[Dataset records]
◇ ◇ ◇ ◇ ◇ ◇ ◇
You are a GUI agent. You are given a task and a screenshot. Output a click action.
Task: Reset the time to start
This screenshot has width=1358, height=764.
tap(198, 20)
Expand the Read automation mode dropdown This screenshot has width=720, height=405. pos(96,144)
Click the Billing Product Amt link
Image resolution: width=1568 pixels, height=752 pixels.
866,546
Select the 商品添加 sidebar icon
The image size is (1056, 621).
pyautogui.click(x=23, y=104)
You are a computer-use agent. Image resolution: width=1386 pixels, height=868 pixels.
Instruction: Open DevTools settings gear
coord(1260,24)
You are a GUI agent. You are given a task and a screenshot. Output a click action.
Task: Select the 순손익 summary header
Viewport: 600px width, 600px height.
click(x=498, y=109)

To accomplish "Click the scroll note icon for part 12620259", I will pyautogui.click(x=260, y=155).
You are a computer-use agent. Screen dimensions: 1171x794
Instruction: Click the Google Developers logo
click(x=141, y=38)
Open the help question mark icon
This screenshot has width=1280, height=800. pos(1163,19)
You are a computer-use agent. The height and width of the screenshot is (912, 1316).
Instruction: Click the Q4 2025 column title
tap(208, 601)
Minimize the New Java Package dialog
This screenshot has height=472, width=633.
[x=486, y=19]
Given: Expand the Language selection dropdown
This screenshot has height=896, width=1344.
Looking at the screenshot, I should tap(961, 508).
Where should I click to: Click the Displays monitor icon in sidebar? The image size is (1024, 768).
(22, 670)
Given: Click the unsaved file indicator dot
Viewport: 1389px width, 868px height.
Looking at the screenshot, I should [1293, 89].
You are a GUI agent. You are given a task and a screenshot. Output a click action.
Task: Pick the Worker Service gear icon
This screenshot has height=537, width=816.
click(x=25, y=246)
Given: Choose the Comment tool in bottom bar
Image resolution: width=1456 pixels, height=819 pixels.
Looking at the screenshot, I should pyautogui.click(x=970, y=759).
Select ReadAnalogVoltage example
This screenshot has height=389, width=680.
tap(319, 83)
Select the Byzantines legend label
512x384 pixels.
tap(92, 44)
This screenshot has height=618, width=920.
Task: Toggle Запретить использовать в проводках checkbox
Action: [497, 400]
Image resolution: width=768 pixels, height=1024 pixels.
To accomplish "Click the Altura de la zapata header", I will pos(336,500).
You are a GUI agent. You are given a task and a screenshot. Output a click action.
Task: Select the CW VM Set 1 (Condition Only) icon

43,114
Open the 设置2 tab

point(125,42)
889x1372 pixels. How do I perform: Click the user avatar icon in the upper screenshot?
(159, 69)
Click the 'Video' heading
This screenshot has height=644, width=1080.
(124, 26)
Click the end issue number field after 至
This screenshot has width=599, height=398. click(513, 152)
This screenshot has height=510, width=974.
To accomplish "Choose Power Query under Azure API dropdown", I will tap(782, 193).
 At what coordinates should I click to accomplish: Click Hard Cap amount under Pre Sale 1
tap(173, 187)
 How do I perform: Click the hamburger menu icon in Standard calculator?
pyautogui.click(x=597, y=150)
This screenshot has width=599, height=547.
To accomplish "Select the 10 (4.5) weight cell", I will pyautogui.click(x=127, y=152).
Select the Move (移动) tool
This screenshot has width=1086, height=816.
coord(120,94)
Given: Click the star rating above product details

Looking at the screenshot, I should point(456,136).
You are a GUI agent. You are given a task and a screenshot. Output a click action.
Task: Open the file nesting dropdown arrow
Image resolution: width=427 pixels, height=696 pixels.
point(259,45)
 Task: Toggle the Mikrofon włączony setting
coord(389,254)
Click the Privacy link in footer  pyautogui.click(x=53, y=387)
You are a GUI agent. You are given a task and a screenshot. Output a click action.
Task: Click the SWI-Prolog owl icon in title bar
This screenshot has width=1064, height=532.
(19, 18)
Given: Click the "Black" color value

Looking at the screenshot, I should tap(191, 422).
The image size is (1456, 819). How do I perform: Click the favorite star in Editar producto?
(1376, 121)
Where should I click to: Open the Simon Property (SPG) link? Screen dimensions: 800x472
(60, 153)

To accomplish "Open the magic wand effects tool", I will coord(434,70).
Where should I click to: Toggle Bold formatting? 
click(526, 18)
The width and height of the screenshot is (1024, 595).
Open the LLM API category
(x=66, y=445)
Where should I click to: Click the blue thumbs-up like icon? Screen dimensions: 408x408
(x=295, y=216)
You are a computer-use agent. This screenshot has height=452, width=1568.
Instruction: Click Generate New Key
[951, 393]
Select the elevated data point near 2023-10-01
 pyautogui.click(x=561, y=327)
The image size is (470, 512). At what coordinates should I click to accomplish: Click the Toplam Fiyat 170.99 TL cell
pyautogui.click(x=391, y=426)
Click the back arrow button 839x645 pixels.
◇ ◇ ◇ ◇ ◇ ◇ ◇
▶ [Instructions to follow]: For every line in the entries above that contains "Choose", add one to a count, and give that number by itself.

▶ [Answer for this exercise]: 2